While I agree with your point that this is detrimental to professional women in the workplace that are culturally expected to be there to care for their kids… I do worry about how a longer school day would effect the kids themselves. Well, I use the term kid loosely here. Most school systems have the high school end earlier than the middle school which ends earlier than the elementary school to allow older siblings to be home in time to greet younger ones. So the 2:30 end time would most likely refer to high school and middle school students. Or preschool or kindergarten, I suppose, as those have strange hours. The problem is that the days when a student could expect simple good grades to get them into college are gone. Colleges expect applicants to have high grades, volunteer regularly, have a job, play a sport or two, play an instrument (or two or three) and be involved in community activities. When I was in high school I took only AP and Honors courses which each assigning one to two (by the teacher’s estimation which generally assumed complete mastery of the material) hours worth of homework every night, I was in a community theater group, I was in three vocal groups, one of which alone required between 10–16 hours of practice/performance time every week, I took horsebackriding and martial arts classes, I worked as a karate instructor, I mentored children from inner city Wilmington, performed in two bands playing the trumpet, learned to speak German, took vocal lessons, maintained a 4.5 GPA, a social life and presumably slept on occasion. My work was rewarded with a full tuition scholarship, but I clearly remember being exhausted, despite my wicked time management skills. An extended school day would likely not allow for a lowering of expectations for students. They need every hour of “free” time they can get in order to finish all the homework and practice and extra-curricular activities required.

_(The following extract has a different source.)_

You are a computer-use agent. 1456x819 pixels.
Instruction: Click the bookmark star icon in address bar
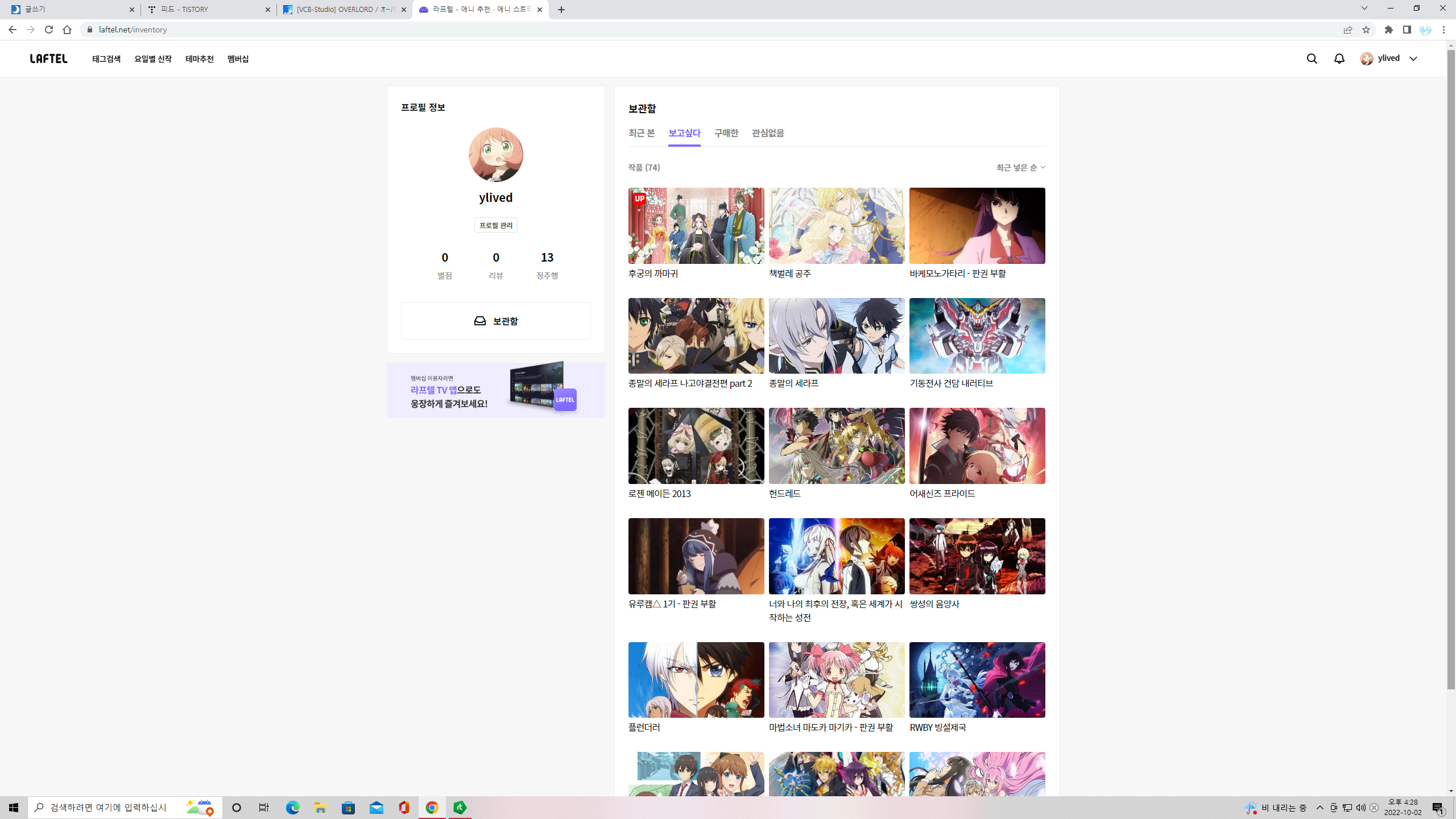[x=1366, y=30]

Of course, for the younger kids school could be extended by allowing more recess. But instead you would likely just get longer classes and more stressed students which leads to more stressed parents.
Nice thought though. If we could get schools to accept that students can’t actually fit 7 hours of school, 7–14 hours of homework (depending on the classes) an hour of band, an hour or two of sports practice, two hours of choir, and the recommended eight hours of sleep for a growing person into a single 24 hour period (here I only included the actual school sponsored activities and left out things like volunteer work -actually often a high school graduation requirement- and a job and any hobbies the student may have) then your plan would work wonders. It really would.
Sorry for the rant. I had to walk my aunt through these things today because she didn’t understand why her 16 year old daughter was so stressed.